I know his dad doesn't think he should have it and will keep it from him. Thus, my son ends up screaming and throwing tantrums until the wee hours of the night. I don't want him associating bedtime with negative stuff, especially anxiety about crying and such. on the night's his father visits I think I will be responsible for putting him to bed. I want bedtime to be a calm experience. Hopefully, what I started last night will work and we'll see.
post #2 of 2
He's two. I remember reading somewhere that the suck-need doesn't diminish until 2-3 years old. Maybe he just needs the comfort of sucking on something to calm him before b ed? I let DD have her paci at bedtime only. It kept her from using me as one when I couldn't take it any longer. MDC of course does not endorse the use of any artificial nipples, including pacis, but at two, if he needs it as a comfort object to get to sleep, I don't think its a big deal.

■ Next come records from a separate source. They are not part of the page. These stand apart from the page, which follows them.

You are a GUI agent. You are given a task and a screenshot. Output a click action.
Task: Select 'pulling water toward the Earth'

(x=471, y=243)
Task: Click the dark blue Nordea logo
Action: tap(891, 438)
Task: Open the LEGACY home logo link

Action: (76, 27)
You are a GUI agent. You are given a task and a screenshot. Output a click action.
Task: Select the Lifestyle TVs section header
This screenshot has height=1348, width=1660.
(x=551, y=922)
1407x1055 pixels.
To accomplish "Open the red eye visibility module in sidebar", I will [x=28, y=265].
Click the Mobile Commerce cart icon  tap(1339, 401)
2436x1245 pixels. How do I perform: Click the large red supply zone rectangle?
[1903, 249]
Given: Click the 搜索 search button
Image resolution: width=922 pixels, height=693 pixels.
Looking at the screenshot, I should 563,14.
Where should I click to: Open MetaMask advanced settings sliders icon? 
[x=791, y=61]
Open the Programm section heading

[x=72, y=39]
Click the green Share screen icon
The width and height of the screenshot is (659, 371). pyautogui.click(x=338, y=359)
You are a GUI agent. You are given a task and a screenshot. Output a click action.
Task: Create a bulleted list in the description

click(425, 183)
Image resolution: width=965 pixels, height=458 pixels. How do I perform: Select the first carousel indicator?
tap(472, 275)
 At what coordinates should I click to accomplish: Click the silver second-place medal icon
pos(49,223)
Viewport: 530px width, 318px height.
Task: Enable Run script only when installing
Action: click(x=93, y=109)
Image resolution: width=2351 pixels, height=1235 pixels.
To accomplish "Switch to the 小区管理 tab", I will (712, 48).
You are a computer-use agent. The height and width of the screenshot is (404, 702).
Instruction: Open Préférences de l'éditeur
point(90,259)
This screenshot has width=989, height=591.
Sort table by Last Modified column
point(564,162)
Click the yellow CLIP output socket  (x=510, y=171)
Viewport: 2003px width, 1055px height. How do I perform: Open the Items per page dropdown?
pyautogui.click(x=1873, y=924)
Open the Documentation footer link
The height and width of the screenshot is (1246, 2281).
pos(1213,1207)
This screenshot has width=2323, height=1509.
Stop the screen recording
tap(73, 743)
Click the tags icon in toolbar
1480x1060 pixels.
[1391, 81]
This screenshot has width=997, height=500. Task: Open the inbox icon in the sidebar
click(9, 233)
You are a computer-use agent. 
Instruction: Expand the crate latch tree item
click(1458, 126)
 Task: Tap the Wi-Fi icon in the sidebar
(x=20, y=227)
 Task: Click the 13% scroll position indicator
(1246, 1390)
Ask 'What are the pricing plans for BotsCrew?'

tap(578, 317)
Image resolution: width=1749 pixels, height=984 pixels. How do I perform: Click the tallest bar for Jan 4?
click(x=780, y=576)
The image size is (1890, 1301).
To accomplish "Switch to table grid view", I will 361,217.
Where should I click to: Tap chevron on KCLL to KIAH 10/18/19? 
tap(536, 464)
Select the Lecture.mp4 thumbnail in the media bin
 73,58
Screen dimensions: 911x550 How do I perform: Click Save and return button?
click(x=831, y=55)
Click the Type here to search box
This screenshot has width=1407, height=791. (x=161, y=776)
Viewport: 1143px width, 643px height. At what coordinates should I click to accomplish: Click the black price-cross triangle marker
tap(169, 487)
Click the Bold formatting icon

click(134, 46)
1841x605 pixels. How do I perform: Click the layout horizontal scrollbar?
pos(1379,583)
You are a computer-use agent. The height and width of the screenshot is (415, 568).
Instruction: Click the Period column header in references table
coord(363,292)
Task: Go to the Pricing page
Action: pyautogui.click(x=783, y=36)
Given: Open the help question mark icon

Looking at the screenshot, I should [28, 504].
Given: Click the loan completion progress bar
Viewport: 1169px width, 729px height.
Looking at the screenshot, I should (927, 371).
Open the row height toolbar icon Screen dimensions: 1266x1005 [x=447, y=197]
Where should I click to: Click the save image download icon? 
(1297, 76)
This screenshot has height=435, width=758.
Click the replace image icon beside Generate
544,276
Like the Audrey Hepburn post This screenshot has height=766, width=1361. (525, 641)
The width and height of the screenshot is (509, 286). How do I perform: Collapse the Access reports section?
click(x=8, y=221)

If you want to get rid of the paci, how about introducing a secondary comfort item, like a doll or stuffed animal? Maybe one of those dolls with the buckles, snaps, and clips so that he can fiddle with them. I also find when I offer DD a paci, she refuses. So maybe by making it a non-issue, your ds will not be as interested in it....

Good luck! I hope you find a solution that works for you.